Une reconnaissance officielle des progrès ivoiriens
Lors d’une visite officielle à Abidjan, Marie-Antoinette Rose-Quatre, directrice générale du secrétariat continental du MAEP, a exprimé toute son admiration pour les réalisations du pays. « Nous reconnaissons les efforts considérables déployés par la Côte d’Ivoire pour consolider sa stabilité politique, accélérer sa transformation économique et renforcer ses institutions. Ces avancées constituent un socle essentiel pour l’évaluation à venir », a-t-elle déclaré.
Cette visite s’est conclue par une réunion constructive au siège de la Commission nationale du MAEP à Cocody, où les modalités de préparation de l’évaluation de deuxième génération ont été détaillées.

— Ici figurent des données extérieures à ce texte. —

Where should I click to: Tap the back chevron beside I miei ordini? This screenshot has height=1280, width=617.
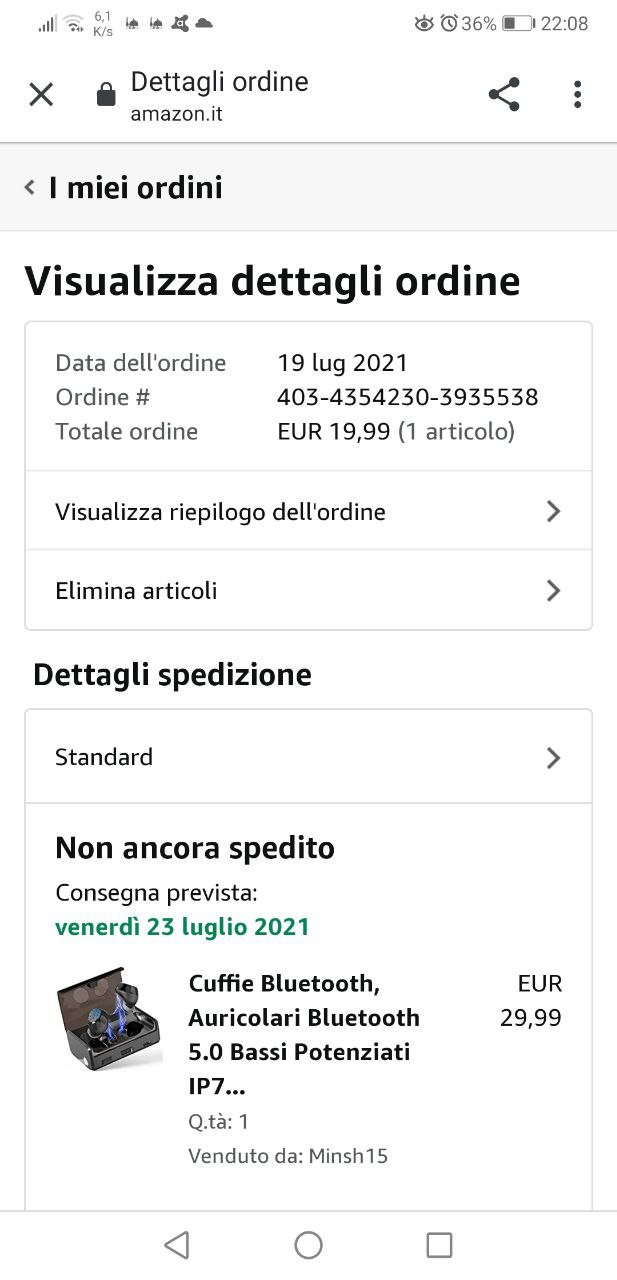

L’évaluation de deuxième génération : un levier stratégique pour le pays
Selon Marie-Antoinette Rose-Quatre, cette nouvelle évaluation représente bien plus qu’un simple bilan : « C’est une opportunité unique pour la Côte d’Ivoire de dresser un état des lieux de ses progrès depuis la première évaluation, d’identifier les défis persistants et de mettre en avant les bonnes pratiques qui pourraient inspirer d’autres nations africaines. »
Le MAEP, basé sur des principes d’engagement volontaire, de transparence et de collaboration, se positionne comme un partenaire de choix pour accompagner les États dans leur quête d’excellence en matière de gouvernance.
Un partenariat renforcé pour la Côte d’Ivoire
La directrice du MAEP a réaffirmé l’engagement de son institution aux côtés de la Côte d’Ivoire tout au long de ce processus. « Notre objectif n’est pas de juger, mais d’accompagner. Nous visons à renforcer la démocratie, la gouvernance économique, la transparence des entreprises et le développement socio-économique du pays », a-t-elle précisé.
Les discussions ont porté sur l’élaboration d’une feuille de route précise, l’identification des étapes restantes et la mise en place de mesures concrètes pour garantir le succès de l’évaluation.
Les initiatives locales pour promouvoir la bonne gouvernance
Pr David Moussa Soro, président de la Commission nationale du MAEP en Côte d’Ivoire, a souligné l’alignement entre gouvernance et développement. « En Côte d’Ivoire, ces deux piliers avancent main dans la main. Nous avons lancé des initiatives innovantes comme l’université d’été pour la bonne gouvernance, destinée à sensibiliser les populations, et une revue scientifique sur l’intégration africaine et la gouvernance, ouverte aux chercheurs conformément au protocole du CAMES. »
Ces projets visent à ancrer durablement la culture de la gouvernance responsable auprès des citoyens et des universitaires.
Un engagement mutuel pour l’avenir
La délégation du MAEP a également prévu des rencontres clés avec les institutions ivoiriennes, dont une audience avec le Sénat et un échange avec Nialé Kaba, ministre des Affaires étrangères de Côte d’Ivoire. Ces entretiens illustrent la volonté commune de renforcer la collaboration et d’assurer un suivi rigoureux du processus.
Créé en 2003, le MAEP est un accord volontaire entre États africains visant à évaluer et améliorer la gouvernance. Son ambition ? Promouvoir la stabilité politique, l’intégration économique et un développement durable sur le continent.